TRY IT.
Write out the material below again, line for line, without any images.
-*-
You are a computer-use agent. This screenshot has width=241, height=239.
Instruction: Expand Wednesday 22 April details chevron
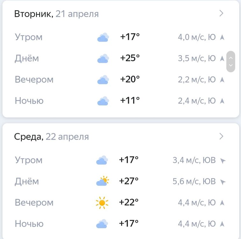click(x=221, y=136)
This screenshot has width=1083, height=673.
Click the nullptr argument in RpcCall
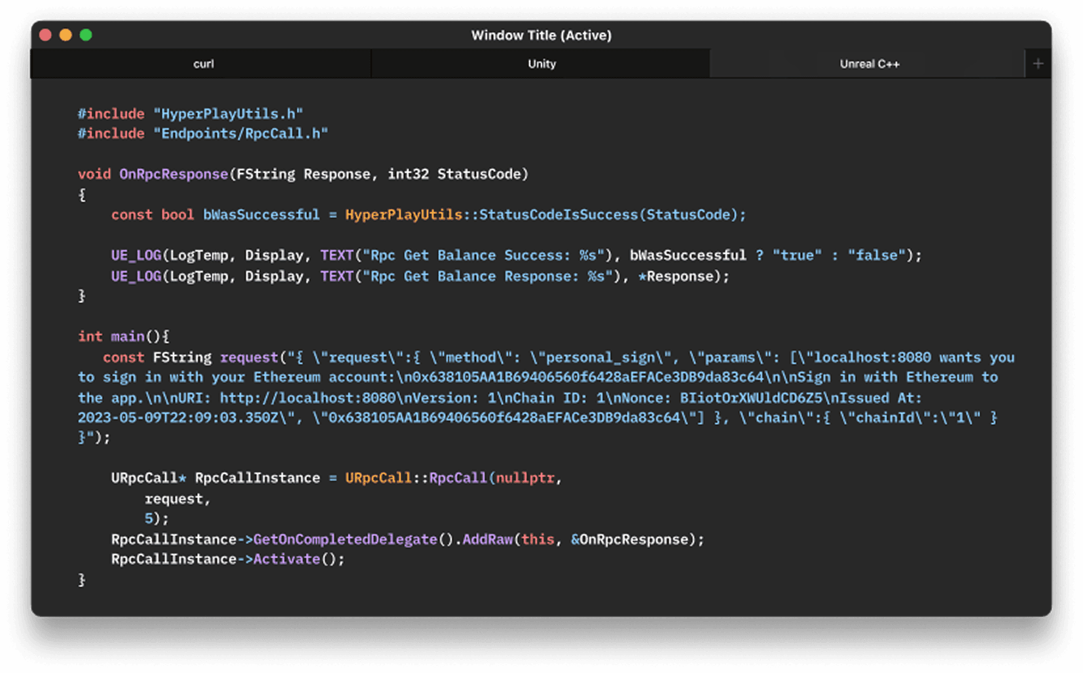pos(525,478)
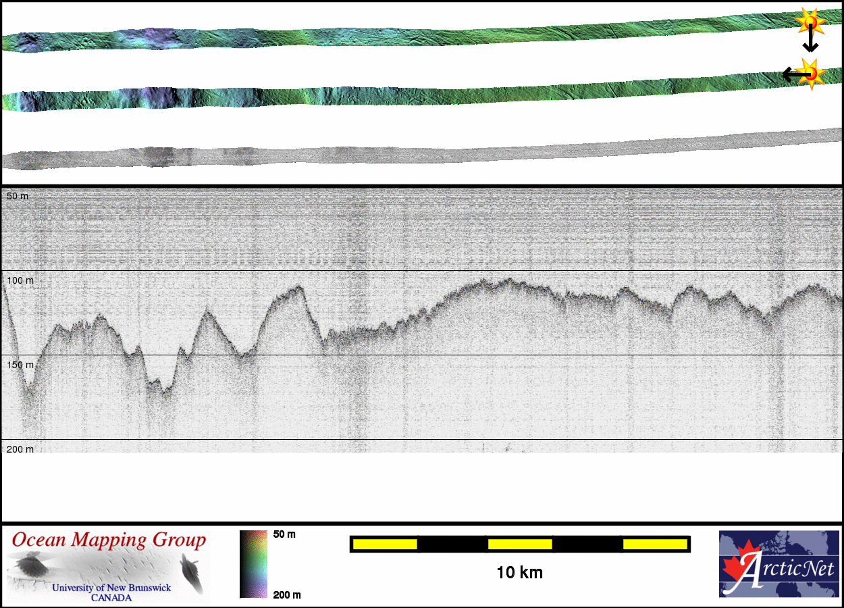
-*-
OUTPUT FOR THIS TASK.
You are a computer-use agent. This screenshot has width=241, height=239.
Instruction: Expand Wednesday 22 April details chevron
click(x=221, y=136)
This screenshot has width=1083, height=673.
Click the nullptr argument in RpcCall
pos(525,478)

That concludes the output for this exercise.